● **Given exercise a**: Please recast the rows between the line holding "You are a GUI" and the line holding "point(825,309)", inclusive, as a Markdown table with the columns No. and Line. Skip blank lines and leave the pictures out.

-- begin Source text --

Posted in Autobiography, Book/Video Reviews, Europe, Media Archive on 2015-11-20 02:33Z by Steven

Mixed-race descendant of Nazi murderer tells of life

San Diego Jewish World
2015-11-18

David Strom, Professor Emeritus of Education
San Diego State University, San Diego, California

My Grandfather Would have Shot Me [Amon: Mein Großvater hätte mich erschossen], by Jennifer Teege and Nikola Sellmair. The Experiment, Pub. 2015, 221pp

SAN DIEGO — At the age of 38 Jennifer Teege was at the Hamburg central library. There she glanced at a book with a red cover and was drawn to it. From photographs in the book, Jennifer discovered that it was about people she vaguely remembered—her mother and grandmother. She took the book home and read it from cover to cover. The most amazing and shocking thing she learned was that her maternal grandfather, Amon Goeth, the butcher commandant of Plaszow concentration camp near Krakow, was not killed fighting in the war but was hanged for his crimes (The actor Ralph Fiennes played Amon Goeth in the movie Schindler’s List.)

-- end Source text --
-- begin Materials provided --

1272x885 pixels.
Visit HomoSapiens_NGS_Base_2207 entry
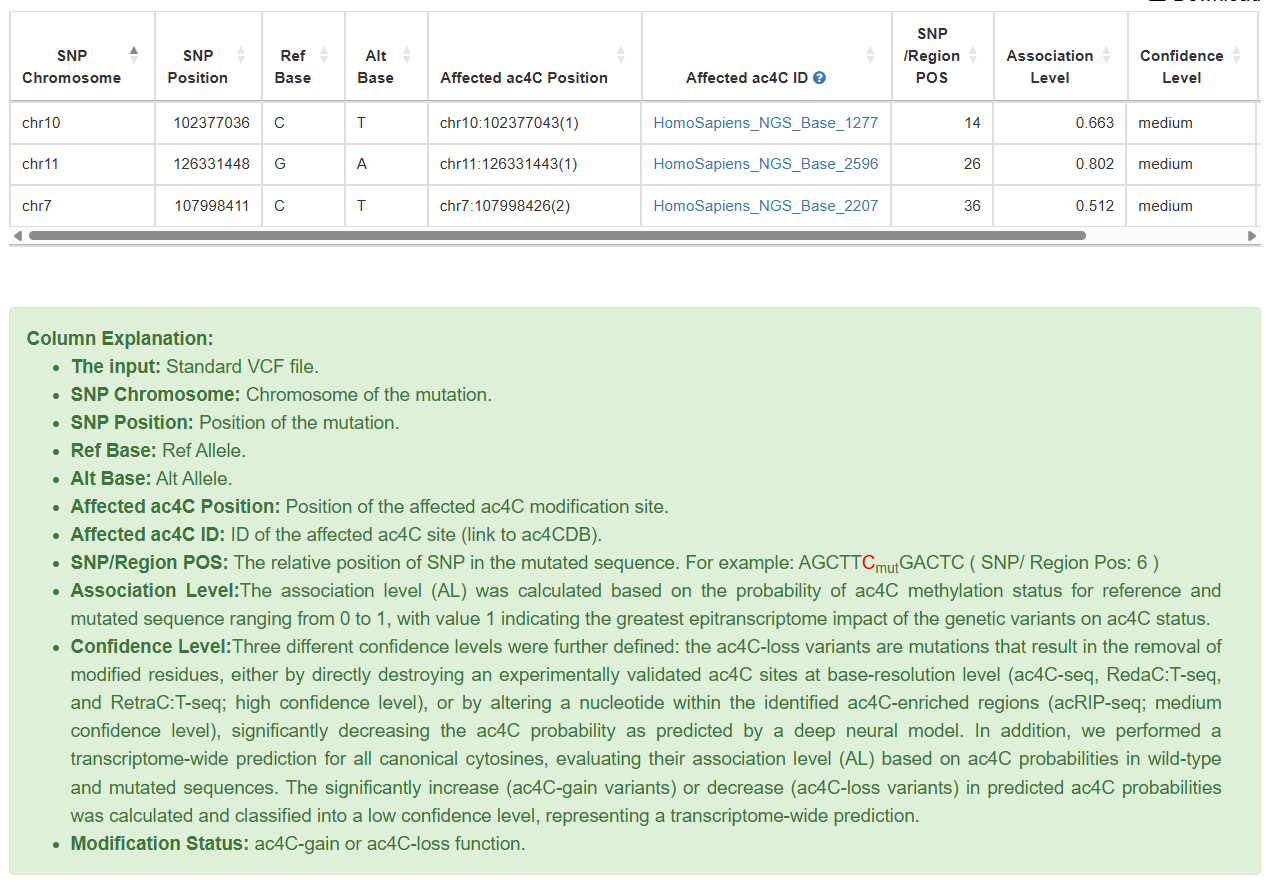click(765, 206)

-- end Materials provided --
-- begin Materials provided --

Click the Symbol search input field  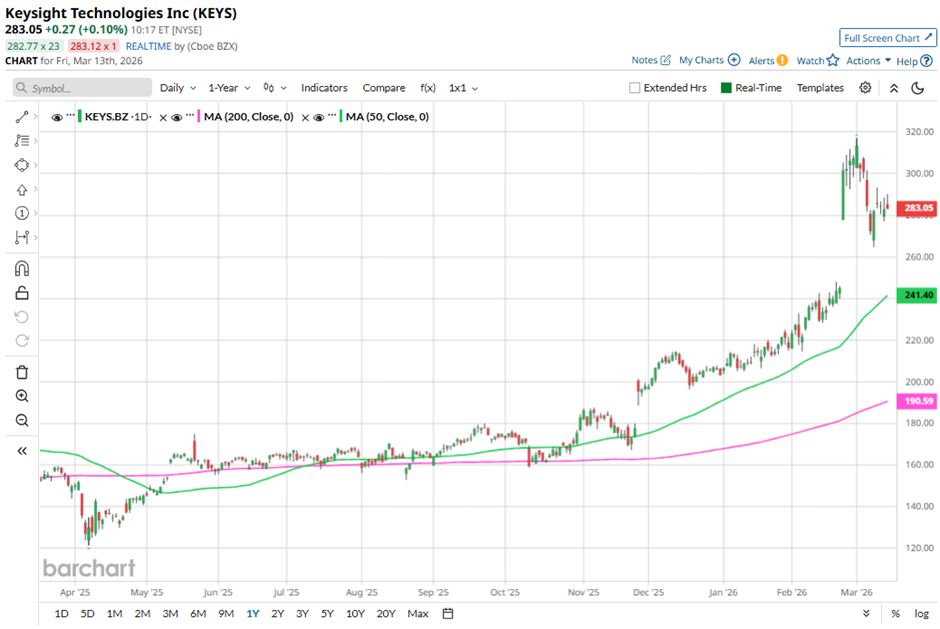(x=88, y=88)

-- end Materials provided --
-- begin Materials provided --

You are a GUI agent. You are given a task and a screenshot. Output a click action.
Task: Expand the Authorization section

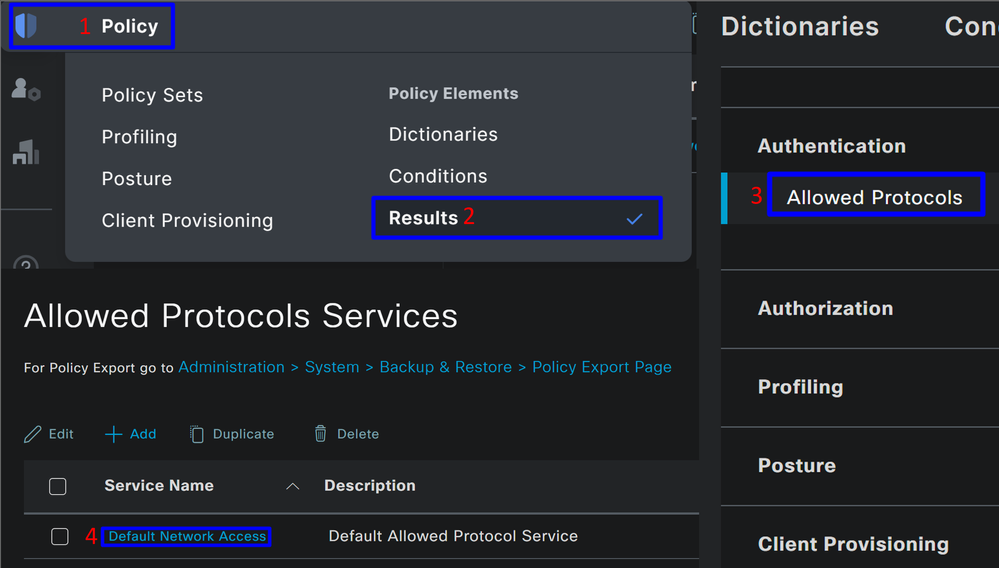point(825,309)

-- end Materials provided --

● **Given exercise b**: Repeat the wording of the book review between "David Strom, Professor" and "movie Schindler’s List.)", inclusive.

● **Expected answer a**:
| No. | Line |
|---|---|
| 1 | You are a GUI agent. You are given a task and a screenshot. Output a click action. |
| 2 | Task: Expand the Authorization section |
| 3 | point(825,309) |

● **Expected answer b**:
David Strom, Professor Emeritus of Education
San Diego State University, San Diego, California

My Grandfather Would have Shot Me [Amon: Mein Großvater hätte mich erschossen], by Jennifer Teege and Nikola Sellmair. The Experiment, Pub. 2015, 221pp

SAN DIEGO — At the age of 38 Jennifer Teege was at the Hamburg central library. There she glanced at a book with a red cover and was drawn to it. From photographs in the book, Jennifer discovered that it was about people she vaguely remembered—her mother and grandmother. She took the book home and read it from cover to cover. The most amazing and shocking thing she learned was that her maternal grandfather, Amon Goeth, the butcher commandant of Plaszow concentration camp near Krakow, was not killed fighting in the war but was hanged for his crimes (The actor Ralph Fiennes played Amon Goeth in the movie Schindler’s List.)